Picasso’s War is the never-before-told story about how a single exhibition, a decade in the making, irrevocably changed American taste, and in doing so saved dozens of the twentieth century’s most enduring artworks from the Nazis. Through a deft combination of new scholarship and vivid storytelling, Hugh Eakin shows how two men and their obsession with Picasso changed the art world forever.

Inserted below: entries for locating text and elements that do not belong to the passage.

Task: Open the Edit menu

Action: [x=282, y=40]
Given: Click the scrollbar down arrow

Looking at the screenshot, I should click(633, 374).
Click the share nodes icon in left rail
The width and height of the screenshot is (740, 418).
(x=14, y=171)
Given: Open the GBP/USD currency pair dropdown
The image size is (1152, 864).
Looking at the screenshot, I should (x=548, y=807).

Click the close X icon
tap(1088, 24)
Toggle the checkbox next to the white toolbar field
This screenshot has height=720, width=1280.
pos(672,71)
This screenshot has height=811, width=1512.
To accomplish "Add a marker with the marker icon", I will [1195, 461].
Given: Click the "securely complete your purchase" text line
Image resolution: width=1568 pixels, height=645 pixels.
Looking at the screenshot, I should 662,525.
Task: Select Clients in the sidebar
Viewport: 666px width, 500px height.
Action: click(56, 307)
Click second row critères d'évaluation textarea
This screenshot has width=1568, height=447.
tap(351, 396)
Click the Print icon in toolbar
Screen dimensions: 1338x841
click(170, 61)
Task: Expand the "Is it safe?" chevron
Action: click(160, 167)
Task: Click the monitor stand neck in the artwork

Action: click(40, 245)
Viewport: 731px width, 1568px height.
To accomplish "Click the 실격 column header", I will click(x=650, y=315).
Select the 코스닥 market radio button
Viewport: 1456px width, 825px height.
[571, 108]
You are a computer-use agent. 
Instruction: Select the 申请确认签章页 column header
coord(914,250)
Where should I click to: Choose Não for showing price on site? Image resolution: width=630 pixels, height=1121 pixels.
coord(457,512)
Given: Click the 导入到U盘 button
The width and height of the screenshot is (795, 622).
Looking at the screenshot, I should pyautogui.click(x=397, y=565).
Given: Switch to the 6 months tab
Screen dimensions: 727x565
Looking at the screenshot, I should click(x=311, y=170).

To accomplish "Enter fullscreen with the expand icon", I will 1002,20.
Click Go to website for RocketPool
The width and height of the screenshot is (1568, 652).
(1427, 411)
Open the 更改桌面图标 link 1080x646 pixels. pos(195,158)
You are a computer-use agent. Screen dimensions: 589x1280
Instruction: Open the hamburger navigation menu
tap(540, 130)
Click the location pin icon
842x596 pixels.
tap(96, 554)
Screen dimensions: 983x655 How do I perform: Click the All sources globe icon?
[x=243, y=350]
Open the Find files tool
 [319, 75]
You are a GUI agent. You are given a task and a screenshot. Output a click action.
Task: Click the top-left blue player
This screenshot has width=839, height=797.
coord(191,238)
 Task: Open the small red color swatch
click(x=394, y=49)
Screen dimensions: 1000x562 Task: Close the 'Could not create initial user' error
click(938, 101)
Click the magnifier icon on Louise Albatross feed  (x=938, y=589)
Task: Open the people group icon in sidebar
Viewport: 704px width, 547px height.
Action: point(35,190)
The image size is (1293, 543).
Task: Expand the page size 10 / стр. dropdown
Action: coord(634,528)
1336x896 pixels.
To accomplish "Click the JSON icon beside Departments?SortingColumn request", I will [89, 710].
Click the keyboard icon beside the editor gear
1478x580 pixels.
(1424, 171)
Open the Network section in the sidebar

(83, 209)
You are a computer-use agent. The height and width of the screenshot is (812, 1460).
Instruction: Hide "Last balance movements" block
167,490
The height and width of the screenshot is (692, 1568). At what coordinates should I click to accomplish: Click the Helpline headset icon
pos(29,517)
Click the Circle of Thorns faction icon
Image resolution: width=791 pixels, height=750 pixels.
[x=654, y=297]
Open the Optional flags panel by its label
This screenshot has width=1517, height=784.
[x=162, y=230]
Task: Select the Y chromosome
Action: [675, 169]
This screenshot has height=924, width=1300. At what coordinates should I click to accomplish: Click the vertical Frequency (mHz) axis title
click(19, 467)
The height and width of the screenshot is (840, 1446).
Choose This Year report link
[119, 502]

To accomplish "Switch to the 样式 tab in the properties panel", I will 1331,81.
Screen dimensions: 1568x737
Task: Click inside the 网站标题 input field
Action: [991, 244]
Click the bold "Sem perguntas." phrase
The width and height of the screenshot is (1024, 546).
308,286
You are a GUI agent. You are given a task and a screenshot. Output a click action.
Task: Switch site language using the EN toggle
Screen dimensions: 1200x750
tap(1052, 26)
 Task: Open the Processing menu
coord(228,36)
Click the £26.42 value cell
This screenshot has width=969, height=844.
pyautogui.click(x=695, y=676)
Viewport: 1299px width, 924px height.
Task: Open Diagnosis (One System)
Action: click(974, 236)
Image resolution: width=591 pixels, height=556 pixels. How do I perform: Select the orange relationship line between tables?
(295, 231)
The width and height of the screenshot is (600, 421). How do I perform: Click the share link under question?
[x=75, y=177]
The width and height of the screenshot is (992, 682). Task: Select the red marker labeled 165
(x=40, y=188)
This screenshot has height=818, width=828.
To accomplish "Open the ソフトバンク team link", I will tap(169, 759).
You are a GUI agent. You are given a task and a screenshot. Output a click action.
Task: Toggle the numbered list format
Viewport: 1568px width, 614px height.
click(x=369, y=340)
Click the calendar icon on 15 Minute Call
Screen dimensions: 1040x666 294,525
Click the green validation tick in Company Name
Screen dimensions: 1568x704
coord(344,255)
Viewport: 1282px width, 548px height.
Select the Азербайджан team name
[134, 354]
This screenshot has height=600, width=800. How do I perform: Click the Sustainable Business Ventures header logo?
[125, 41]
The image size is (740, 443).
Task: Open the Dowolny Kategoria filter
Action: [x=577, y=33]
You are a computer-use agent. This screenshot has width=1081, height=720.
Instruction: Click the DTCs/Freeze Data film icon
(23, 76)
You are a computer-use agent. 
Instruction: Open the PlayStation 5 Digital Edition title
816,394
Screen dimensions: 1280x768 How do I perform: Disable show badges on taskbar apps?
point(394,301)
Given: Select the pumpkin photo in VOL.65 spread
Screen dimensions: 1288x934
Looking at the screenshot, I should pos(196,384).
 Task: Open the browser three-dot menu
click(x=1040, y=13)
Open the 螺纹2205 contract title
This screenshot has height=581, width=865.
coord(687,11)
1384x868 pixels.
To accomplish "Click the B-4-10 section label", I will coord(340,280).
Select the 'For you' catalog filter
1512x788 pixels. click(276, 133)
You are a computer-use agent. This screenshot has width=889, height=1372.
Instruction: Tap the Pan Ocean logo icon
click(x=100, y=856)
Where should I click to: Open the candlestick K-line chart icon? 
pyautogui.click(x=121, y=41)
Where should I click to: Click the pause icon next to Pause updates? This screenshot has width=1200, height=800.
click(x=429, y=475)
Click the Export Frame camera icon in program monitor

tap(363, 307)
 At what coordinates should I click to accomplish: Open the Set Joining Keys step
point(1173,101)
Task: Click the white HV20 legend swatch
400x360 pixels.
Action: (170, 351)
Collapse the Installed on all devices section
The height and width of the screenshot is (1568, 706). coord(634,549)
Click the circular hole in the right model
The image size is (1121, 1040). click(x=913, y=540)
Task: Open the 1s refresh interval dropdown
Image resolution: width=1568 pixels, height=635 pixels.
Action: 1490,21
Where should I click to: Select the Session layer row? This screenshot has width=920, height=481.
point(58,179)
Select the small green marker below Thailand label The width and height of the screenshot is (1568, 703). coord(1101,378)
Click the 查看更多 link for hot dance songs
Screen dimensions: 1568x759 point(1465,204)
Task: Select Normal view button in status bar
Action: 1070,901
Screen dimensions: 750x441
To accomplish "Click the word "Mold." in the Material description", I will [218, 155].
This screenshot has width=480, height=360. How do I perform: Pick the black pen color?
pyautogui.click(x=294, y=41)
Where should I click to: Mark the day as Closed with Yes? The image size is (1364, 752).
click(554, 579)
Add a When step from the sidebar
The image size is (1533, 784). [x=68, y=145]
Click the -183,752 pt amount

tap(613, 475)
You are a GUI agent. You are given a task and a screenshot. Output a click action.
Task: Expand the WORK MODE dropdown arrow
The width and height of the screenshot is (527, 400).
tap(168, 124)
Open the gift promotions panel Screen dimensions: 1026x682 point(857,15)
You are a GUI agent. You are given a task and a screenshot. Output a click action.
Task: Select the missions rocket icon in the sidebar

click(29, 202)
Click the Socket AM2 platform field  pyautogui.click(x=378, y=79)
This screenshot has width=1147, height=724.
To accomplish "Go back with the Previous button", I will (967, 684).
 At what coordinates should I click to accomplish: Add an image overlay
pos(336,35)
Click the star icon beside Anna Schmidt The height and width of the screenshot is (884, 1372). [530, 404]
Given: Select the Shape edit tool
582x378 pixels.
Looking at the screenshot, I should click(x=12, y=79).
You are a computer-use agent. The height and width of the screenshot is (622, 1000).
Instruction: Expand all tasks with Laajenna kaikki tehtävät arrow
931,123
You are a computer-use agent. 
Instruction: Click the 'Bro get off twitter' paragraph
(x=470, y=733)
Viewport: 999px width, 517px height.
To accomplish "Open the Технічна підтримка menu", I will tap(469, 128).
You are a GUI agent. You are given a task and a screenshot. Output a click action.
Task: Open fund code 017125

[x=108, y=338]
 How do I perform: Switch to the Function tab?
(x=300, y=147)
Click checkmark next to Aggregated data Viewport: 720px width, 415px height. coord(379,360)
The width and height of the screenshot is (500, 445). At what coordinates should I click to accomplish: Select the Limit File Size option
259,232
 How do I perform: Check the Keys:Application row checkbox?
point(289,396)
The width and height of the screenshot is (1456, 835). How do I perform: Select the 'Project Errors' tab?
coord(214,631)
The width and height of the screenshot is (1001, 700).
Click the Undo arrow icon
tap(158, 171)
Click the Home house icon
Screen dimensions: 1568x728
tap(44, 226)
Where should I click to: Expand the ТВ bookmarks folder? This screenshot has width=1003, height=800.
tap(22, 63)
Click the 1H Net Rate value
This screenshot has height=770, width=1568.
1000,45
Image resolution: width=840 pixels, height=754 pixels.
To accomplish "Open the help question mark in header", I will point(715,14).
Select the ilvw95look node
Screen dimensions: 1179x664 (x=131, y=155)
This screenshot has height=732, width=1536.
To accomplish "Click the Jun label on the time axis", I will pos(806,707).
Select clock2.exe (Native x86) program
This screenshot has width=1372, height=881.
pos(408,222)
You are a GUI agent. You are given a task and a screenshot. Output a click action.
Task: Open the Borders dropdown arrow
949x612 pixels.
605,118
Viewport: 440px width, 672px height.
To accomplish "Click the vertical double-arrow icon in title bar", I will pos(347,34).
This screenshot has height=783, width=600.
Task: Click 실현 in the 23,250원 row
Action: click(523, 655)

On March 8 at 1:30. we will discuss a first-rate drama of mobilization and diplomacy “not unlike that of war.” When fifteen years of struggle by Suez veteran Ferdinand de Lesseps to build a canal through the Panamanian isthmus collapsed through tropical disease, logistical barriers, and financial disgrace, two Americans managed literally superlative accomplishments: moving billions of cubic yards of dirt, harnessing one of the world’s most savage rivers, developing an unprecedented lock and electrical system, and, not least, defeating the Anopheles mosquito. In an open, vigorous style, author David McCullough contrasts the manic-depressive attitudes of French and American populations and leaders toward the canal with the cool perseverance of his two heroes: the engineer John Stevens, a former common laborer who took charge of the collapsing canal project and realized that the problem was not digging but transportation; and Dr. William Gorges, who conquered malaria and yellow fever in a region where hospital rooms used to literally shake from patients’ chills.
Ironically, it was the often jingoistic “Manifest Destiny” rhetoric and the medical experience of the brutal Spanish-American War that provided Congressional backing and scientific leads for the Panama task. A further twist was the origin of the Panamanian republic which permitted the canal to go through: French adventurer Phillippe Bunau-Varilla executed a coup against Colombia in 1903 for “the greater glory of France,” then, according to McCullough, promptly put the new nation and its treasury under the wardship of the U.S. State Department and the House of Morgan, respectively. Meanwhile, viewing the French example, Congress so feared possible graft in Panama that it threw horrific red tape around the canal project. But Stevens was able to recruit the greatest engineering minds of the period – and the book is able to recapture their breakthroughs.